Dans les villages éloignés, le mariage n'est plus seulement entre "proches"
MARIAGE
Xie Qing n'a rien trouvé à son goût, lorsqu'elle a visité pour la première fois, il y a un an, la maison natale de son mari située dans un village éloigné : les plats étaient fades, le lit pas confortable, et l'air est trop sec pour elle, originaire du sud.
"Ma belle mère ne mange pas les plats pimentés, et moi, je n'aime pas les nouilles. Nous sommes obligées de dîner séparément, ce qui est vraiment désagréable", raconte cette jeune femme de 26 ans.
Son mari, Wang Chun, est né dans le village de Xiahu, à une heure de conduite du siège du district de Chicheng dans la province du Hebei (nord). Ces dernières années, les jeunes villageois tels que Wang Chun ont commencé à quitter leurs villages pour chercher de meilleures opportunités dans les villes, rapportant chez eux de l'argent ainsi que des épouses issues de milieux totalement différents.
"Dans le passé, les jeunes du village avaient peu de choix en matière de mariage. Ils trouvaient souvent leur femme à proximité, soit dans le même village, soit dans un village voisin", indique Feng Yulin, chef du village.
"Comme les voisins partagent souvent les mêmes ancêtres, les gens plaisantent : épouse une de tes proches, sinon tu n'en auras pas", raconte-t-il.
Xie Qing, elle, est née et a grandi dans la municipalité de Chongqing (sud-ouest). Elle a rencontré Wang Chun en 2008 à Shanghai, et l'a épousé deux ans plus tard malgré l'opposition de ses parents. Elle n'avait pas de réticences à épouser un villageois du nord.
"Nous travaillions tous deux à Shanghai. Nous nous sommes rencontrés et avons eu des sentiments l'un pour l'autre.

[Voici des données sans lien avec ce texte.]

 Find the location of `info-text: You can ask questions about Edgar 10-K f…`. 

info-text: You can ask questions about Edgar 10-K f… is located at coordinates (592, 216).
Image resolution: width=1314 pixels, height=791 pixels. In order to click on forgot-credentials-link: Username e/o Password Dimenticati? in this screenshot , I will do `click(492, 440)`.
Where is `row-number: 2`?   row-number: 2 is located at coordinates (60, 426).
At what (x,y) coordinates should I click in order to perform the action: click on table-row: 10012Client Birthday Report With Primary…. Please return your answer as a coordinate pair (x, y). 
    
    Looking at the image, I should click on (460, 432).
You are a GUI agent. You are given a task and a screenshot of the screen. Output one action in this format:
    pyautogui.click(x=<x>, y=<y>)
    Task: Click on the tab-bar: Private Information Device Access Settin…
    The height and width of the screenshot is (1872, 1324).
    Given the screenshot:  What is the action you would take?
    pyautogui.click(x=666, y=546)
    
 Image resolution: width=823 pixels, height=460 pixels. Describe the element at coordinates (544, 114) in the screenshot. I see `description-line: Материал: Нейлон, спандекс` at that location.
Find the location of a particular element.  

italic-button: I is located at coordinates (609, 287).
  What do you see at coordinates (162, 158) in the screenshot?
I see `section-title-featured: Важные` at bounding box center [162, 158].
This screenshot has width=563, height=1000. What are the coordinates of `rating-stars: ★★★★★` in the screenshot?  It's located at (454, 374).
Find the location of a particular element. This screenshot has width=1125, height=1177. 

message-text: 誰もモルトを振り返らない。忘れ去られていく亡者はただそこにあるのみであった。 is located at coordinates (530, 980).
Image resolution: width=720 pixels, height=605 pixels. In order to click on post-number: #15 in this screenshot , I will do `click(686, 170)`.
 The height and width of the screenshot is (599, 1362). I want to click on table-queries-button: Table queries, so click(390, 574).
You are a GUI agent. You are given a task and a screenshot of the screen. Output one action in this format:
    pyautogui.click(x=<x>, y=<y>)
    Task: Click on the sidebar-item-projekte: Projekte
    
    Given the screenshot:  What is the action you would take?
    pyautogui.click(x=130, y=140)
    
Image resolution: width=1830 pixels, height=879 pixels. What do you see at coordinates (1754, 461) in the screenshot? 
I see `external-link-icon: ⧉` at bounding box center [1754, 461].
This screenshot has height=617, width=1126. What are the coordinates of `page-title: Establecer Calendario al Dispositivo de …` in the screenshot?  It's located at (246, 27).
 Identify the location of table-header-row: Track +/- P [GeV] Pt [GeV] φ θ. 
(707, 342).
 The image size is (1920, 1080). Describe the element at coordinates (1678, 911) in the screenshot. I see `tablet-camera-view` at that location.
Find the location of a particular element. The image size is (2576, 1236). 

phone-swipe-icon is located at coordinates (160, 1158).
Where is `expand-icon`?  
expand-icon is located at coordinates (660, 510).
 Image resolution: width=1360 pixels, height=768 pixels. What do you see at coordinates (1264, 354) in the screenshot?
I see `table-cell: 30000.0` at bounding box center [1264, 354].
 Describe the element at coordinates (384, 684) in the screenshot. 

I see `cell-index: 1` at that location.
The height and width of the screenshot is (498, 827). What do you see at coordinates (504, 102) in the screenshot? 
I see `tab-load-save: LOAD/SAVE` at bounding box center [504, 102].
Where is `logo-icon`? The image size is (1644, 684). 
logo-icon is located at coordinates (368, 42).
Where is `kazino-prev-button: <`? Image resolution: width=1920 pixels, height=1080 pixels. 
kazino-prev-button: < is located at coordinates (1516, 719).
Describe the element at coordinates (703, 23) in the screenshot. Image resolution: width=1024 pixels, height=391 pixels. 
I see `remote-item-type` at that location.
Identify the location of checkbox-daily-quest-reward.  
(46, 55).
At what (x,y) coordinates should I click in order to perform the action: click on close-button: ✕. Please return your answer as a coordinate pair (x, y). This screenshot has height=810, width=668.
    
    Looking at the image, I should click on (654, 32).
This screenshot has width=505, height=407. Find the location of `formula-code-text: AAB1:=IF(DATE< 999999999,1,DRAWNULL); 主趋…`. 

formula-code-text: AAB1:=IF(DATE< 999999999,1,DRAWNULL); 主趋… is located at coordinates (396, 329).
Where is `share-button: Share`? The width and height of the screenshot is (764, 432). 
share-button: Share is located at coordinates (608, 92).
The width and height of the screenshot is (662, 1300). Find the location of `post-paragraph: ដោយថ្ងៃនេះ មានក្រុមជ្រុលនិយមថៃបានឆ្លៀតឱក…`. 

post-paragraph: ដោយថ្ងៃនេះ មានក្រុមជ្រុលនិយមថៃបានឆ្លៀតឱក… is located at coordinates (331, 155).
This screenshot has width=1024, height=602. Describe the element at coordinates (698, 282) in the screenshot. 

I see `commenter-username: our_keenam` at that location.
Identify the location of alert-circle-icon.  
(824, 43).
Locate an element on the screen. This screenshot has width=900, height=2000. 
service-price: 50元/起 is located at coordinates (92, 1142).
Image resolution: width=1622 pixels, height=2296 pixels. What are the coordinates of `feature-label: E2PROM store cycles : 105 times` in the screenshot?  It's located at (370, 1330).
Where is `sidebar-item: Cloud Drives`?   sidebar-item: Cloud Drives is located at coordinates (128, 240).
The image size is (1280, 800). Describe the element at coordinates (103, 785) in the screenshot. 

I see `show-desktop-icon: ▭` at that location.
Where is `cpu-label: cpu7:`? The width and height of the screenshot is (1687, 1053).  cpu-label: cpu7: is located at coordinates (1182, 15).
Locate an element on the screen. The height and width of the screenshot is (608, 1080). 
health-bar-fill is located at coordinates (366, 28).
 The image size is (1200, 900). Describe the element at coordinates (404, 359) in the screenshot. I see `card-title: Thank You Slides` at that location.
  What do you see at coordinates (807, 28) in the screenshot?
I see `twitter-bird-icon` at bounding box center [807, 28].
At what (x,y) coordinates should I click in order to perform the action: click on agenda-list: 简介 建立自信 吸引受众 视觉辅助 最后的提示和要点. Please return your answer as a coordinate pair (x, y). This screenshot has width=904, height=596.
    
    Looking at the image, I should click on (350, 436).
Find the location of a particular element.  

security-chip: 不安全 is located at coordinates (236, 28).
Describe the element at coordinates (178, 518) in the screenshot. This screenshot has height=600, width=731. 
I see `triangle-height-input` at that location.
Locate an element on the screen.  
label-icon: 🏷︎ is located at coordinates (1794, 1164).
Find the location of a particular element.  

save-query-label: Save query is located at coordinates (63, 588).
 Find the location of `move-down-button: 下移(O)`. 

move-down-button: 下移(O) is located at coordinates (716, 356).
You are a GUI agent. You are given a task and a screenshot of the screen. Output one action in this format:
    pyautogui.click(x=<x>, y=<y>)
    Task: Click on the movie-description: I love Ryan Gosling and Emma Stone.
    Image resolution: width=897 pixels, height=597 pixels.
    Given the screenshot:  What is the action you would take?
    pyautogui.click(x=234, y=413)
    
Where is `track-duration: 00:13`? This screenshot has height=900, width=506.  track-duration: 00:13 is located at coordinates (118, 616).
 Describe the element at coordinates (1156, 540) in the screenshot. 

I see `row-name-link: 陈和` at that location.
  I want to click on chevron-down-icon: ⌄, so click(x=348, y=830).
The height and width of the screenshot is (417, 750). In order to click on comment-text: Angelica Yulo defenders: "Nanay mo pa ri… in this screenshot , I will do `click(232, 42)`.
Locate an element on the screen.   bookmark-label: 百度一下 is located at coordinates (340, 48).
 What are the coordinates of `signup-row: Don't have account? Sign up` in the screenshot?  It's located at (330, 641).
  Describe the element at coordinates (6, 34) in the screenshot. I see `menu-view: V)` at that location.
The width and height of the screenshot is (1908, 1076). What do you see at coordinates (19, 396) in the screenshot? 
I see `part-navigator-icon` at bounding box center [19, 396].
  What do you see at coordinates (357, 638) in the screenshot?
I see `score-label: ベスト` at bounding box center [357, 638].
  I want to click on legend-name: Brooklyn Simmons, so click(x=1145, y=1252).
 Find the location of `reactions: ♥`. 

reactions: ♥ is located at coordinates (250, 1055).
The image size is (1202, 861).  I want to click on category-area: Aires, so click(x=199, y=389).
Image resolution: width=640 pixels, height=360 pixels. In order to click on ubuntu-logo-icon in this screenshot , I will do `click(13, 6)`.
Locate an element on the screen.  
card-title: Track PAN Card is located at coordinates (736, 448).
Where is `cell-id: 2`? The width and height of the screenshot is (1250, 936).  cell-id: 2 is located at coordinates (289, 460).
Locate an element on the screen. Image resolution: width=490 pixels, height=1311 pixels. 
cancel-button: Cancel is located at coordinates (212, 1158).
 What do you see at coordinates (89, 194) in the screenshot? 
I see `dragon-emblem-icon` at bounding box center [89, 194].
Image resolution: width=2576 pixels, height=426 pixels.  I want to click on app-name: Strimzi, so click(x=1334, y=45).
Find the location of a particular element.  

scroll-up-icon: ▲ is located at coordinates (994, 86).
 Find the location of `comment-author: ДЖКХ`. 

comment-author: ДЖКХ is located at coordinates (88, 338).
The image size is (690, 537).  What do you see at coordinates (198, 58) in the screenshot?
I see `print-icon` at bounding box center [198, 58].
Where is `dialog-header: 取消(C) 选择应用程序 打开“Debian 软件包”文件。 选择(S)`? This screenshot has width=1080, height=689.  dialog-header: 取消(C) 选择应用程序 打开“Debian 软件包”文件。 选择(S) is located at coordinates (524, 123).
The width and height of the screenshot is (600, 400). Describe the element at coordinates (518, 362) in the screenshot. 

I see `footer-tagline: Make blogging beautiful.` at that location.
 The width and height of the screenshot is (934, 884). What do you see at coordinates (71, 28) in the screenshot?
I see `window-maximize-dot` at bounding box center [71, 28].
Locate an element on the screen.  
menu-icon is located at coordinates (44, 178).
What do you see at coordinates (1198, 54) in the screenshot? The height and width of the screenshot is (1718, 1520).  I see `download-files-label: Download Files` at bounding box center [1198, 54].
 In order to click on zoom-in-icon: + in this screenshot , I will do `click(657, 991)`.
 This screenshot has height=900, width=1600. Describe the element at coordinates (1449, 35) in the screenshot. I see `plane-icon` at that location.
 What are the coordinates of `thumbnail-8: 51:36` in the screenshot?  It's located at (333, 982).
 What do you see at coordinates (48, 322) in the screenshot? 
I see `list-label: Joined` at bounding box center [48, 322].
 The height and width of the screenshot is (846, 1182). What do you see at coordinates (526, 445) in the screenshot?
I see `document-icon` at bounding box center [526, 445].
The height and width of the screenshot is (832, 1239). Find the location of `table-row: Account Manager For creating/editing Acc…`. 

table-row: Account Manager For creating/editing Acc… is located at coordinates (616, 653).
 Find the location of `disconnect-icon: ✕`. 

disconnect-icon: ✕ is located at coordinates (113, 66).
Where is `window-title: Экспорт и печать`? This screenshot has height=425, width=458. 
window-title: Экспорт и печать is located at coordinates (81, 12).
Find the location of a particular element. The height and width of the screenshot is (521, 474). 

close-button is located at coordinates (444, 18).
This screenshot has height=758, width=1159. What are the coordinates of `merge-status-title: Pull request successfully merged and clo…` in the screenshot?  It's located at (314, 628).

Peut importe la région d'où il vient", raconte-t-elle.
Dans le village de Laozhazi du district de Chicheng, Nie Wenjun était l'un des premiers villageois à avoir épousé une femme venue d'une province extérieure. "C'était un événement rare dans le village", se souvient-il, en parlant de son mariage en 1999.
"Je n'avais jamais pensé à épouser quelqu'un venu de l'extérieur, mais lorsque tu vas dans les villes, tu vois des choses nouvelles et tu rencontres davantage de personnes". Son village compte désormais onze femmes venues d'autres provinces.
Le villageois Hu Yulin, âgé de 46 ans, lui, est toujours célibataire. Il a souffert de poliomyélite lorsqu'il était enfant, et sa jambe paralysée l'a empêché de se déplacer hors de son village enclavé. Il vit actuellement des faibles revenus de son métier de guide touristique.
"Parfois, je suis un peu envieux de ceux qui ont trouvé des femmes à l'extérieur", confie Hu. "Peut-être qu'un jour, quand le tourisme prospérera ici, j'en trouverai une moi aussi".